*** Opening EXTRACTED DATA ***
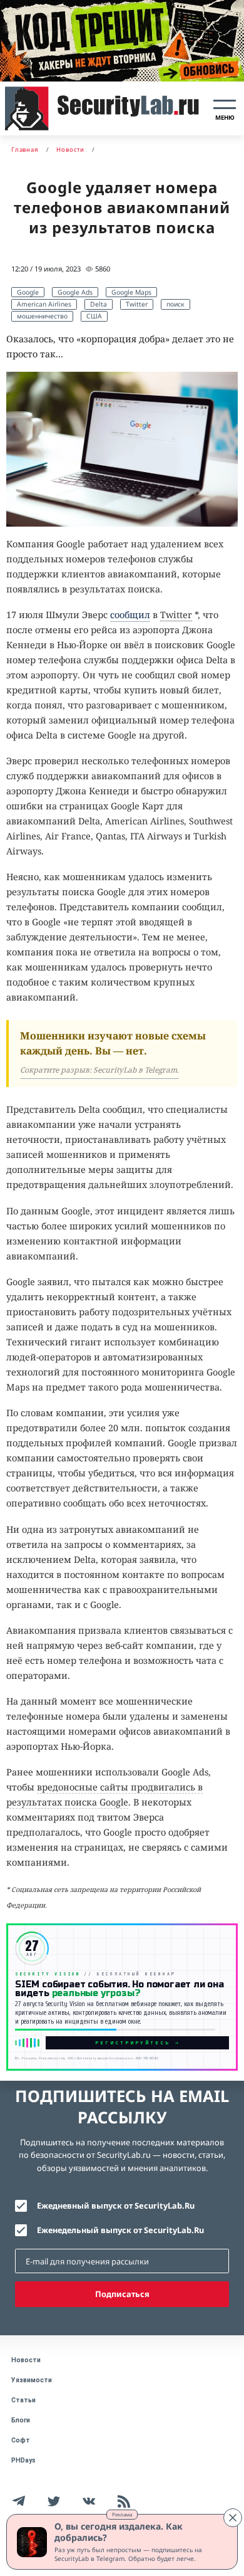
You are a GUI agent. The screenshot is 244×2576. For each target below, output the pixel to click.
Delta (98, 304)
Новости (26, 2360)
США (94, 316)
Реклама (122, 2514)
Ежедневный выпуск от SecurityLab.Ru (116, 2205)
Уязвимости (31, 2380)
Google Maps (131, 292)
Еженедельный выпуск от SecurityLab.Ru (120, 2230)
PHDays (23, 2460)
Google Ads (75, 292)
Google (28, 292)
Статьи (23, 2400)
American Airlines (44, 304)
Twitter (137, 304)
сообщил (130, 615)
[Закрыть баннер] (232, 2517)
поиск (175, 304)
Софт (20, 2440)
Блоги (20, 2420)
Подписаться (122, 2294)
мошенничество (42, 316)
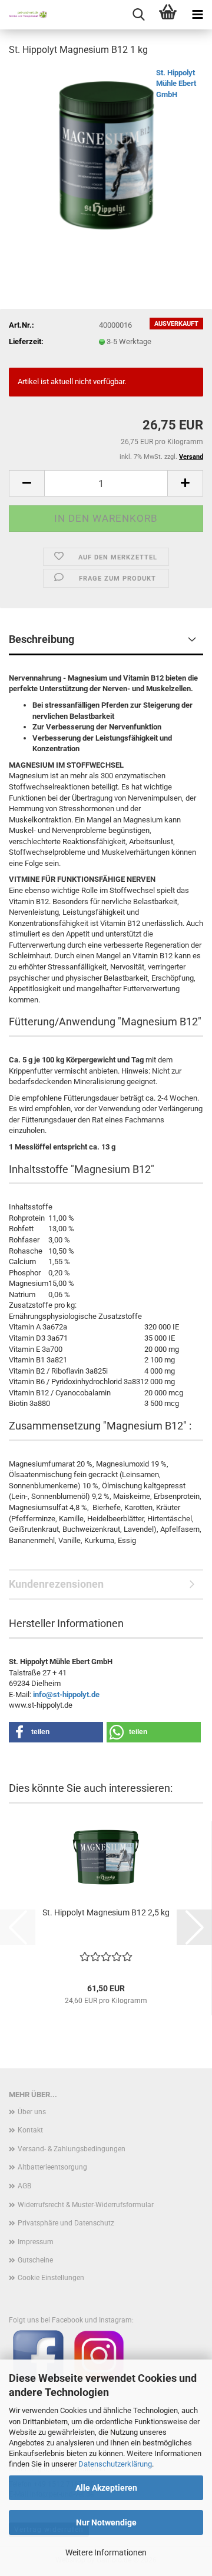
*** Closing EXTRACTED DATA ***
**TASK STATEMENT:** Across the whole listing, reproduce each line verbatim and exclude every picture.

**TASK RESULT:**
You are a GUI agent. The screenshot is 244×2576. For each target below, output the pixel to click.
Delta (98, 304)
Новости (26, 2360)
США (94, 316)
Реклама (122, 2514)
Ежедневный выпуск от SecurityLab.Ru (116, 2205)
Уязвимости (31, 2380)
Google Maps (131, 292)
Еженедельный выпуск от SecurityLab.Ru (120, 2230)
PHDays (23, 2460)
Google Ads (75, 292)
Google (28, 292)
Статьи (23, 2400)
American Airlines (44, 304)
Twitter (137, 304)
сообщил (130, 615)
[Закрыть баннер] (232, 2517)
поиск (175, 304)
Софт (20, 2440)
Блоги (20, 2420)
Подписаться (122, 2294)
мошенничество (42, 316)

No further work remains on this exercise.